Check in the created SDK which type of processor is used and change if necessary to batch. It's interesting to configure some variables that define its limits.

We can configure by passing environment variables or defining via code.

  • OTEL_BSP_MAX_EXPORT_BATCH_SIZE (Default 512): The maximum number of spans that can be sent to the backend at once. It's good for it to be large, but not too large because the download and upload time will increase according to size. In this case it will send up to 512 spans at a time.

  • OTEL_BSP_MAX_QUEUE_SIZE (Default 2048):

    • It's the maximum number of spans in the queue. If it exceeds 2048 it will discard.
  • OTEL_BSP_SCHEDULE_DELAY (Default 5000, 5s)
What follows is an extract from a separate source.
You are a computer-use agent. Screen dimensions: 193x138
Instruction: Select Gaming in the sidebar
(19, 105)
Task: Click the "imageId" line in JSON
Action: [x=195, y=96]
    • Every 5 seconds the processor tries to export the accumulated spans. If there are no spans in the buffer, nothing is sent. If there are spans, it sends up to the limit defined in OTEL_BSP_MAX_EXPORT_BATCH_SIZE.
  • OTEL_BSP_EXPORT_TIMEOUT (Default 30000, 30s):

    • The exporter sends the spans to the backend and waits up to X milliseconds (e.g., 30000ms = 30 seconds) for a response.
    • If the backend doesn't respond in that time the operation is considered failed and the spans can be discarded or tried again depending on the configuration.